## ИСХОДНЫЙ ФРАГМЕНТ

┌──

Если честно, мне Страшный суд не кажется самой удачной из христианских идей. Похоже, его придумали из педагогических соображений разочарованные в человеке отцы церкви.
С такого большого расстояния, как от Бога до человека, разница между грешниками и праведниками не так уж велика. Если мне, обыкновенной пожилой женщине, так жалко людей, то у высшей силы, полагаю, должно быть побольше сострадания. Уж очень несчастные мы создания — злые, жалкие, глупые. Как нас не пожалеть? Животные, взгляните, насколько лучше!
Составил Валерий Панюшкин.
Журнал Esquire, март 2011
Жизнь посвящает очень немногих в то, что она делает с ними.
Борис Пастернак
Друг мой, давно ушедший, мужественный и легкомысленный солдат последней большой войны, знаток поэзии и поэт, школьный учитель, для всех старший и каждому равный, лагерник, любимец женщин и собак, обнаружил, кажется, первым, что в классической русской литературе все книги о детстве — мальчиковые. О детстве девичьем — почти ничего нет: девочки в локонах и в панталонах играют на клавикордах весь XIX век. А Наташа Ростова еще и пляшет.
О детстве девочки впервые, пожалуй, написала не женщина, а двадцатисемилетний Борис Пастернак. Это повесть «Детство Люверс» — детство девочки Жени Люверс. Проговорил, как мог, «историю ее первой девичьей зрелости». Язык молодого Пастернака, спущенный с цепи, раскатывающийся как гром, отдающийся эхом, торопится — бе́гом, лётом, кувырком — сбросить с себя чинность XIX века, расшириться до возможного предела, наполнить собой мир, пересоздать его… но не может произнести, никогда не сможет произнести слова «месячные», «менструация». Даже латинское mensis — и то непроизносимо! Только ввысь, и никогда вниз!
Категорическое отсутствие женского опыта восполняется поэтическими прозрениями. Но прозрения эти — общечеловеческого характера:
Так начинают. Года в два
От мамки рвутся в тьму мелодий,
Щебечут, свищут, — а слова
Являются о третьем годе…
Что знаю я о детстве девочки? Много больше, чем Пастернак. И много меньше. Девочкой я была, но поэтом — никогда.

└──

## ИСХОДНЫЕ ДАННЫЕ
┌──

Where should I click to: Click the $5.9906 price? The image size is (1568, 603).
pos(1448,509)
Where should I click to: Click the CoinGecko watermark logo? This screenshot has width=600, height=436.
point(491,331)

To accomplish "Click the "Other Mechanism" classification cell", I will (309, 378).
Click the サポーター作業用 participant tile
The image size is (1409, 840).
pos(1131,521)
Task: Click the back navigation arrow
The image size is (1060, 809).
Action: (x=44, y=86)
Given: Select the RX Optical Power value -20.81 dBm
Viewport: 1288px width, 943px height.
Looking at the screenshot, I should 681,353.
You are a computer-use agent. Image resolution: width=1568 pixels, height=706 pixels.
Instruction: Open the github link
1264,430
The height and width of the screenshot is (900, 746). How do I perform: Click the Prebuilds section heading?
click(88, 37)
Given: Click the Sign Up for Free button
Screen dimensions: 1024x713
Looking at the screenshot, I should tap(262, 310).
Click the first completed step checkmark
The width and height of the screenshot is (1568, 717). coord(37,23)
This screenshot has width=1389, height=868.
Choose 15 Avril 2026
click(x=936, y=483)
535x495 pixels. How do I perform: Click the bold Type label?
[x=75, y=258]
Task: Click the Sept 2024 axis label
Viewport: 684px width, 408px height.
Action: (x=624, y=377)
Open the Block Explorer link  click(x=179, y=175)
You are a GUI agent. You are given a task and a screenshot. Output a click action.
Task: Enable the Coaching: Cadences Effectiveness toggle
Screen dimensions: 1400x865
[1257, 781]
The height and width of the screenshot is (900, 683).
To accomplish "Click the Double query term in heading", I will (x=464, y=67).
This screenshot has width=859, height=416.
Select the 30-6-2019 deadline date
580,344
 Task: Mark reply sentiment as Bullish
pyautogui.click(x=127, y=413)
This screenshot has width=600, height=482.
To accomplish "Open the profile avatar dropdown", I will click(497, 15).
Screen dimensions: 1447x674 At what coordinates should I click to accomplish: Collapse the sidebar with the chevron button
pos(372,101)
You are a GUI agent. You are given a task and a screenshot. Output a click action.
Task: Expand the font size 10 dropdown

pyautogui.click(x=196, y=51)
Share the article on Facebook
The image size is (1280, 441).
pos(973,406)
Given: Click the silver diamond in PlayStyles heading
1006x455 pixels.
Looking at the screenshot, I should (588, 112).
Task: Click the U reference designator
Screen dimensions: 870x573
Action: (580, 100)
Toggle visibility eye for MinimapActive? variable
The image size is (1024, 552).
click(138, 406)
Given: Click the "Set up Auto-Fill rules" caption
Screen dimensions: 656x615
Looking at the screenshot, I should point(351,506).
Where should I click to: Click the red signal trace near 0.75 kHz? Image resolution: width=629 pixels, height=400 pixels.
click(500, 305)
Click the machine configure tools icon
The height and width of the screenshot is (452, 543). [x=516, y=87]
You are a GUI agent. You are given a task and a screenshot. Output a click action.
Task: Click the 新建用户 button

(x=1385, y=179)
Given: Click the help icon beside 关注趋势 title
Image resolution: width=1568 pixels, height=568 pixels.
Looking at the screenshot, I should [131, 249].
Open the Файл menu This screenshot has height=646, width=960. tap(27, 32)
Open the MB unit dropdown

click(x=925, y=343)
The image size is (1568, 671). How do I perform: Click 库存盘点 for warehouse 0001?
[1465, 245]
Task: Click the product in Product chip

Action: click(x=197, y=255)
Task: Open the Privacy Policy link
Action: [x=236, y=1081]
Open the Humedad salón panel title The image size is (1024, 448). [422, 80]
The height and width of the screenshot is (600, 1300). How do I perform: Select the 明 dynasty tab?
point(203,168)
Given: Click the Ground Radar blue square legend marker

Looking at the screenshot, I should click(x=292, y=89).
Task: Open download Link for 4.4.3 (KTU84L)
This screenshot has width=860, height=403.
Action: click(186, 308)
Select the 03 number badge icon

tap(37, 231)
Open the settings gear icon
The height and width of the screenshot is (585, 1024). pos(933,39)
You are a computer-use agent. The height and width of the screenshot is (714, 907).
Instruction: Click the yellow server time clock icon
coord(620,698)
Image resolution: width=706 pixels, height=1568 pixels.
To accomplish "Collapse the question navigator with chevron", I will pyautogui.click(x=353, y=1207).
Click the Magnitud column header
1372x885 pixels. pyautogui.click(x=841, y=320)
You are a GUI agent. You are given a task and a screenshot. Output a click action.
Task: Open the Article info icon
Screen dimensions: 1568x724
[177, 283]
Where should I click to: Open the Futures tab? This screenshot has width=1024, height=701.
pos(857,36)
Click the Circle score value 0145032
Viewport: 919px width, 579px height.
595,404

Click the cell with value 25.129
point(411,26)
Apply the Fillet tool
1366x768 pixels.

└──

## ЗАДАНИЕ 1
Воспроизведите дословно часть фрагмента, начиная со слов «Составил Валерий Панюшкин.» и до слов «еще и пляшет.» включительно.
## ЗАДАНИЕ 2
Как называется повесть Бориса Пастернака, о которой говорится во фрагменте?

## ПОЛЕ ОТВЕТА 1
Составил Валерий Панюшкин.
Журнал Esquire, март 2011
Жизнь посвящает очень немногих в то, что она делает с ними.
Борис Пастернак
Друг мой, давно ушедший, мужественный и легкомысленный солдат последней большой войны, знаток поэзии и поэт, школьный учитель, для всех старший и каждому равный, лагерник, любимец женщин и собак, обнаружил, кажется, первым, что в классической русской литературе все книги о детстве — мальчиковые. О детстве девичьем — почти ничего нет: девочки в локонах и в панталонах играют на клавикордах весь XIX век. А Наташа Ростова еще и пляшет.

## ПОЛЕ ОТВЕТА 2
«Детство Люверс».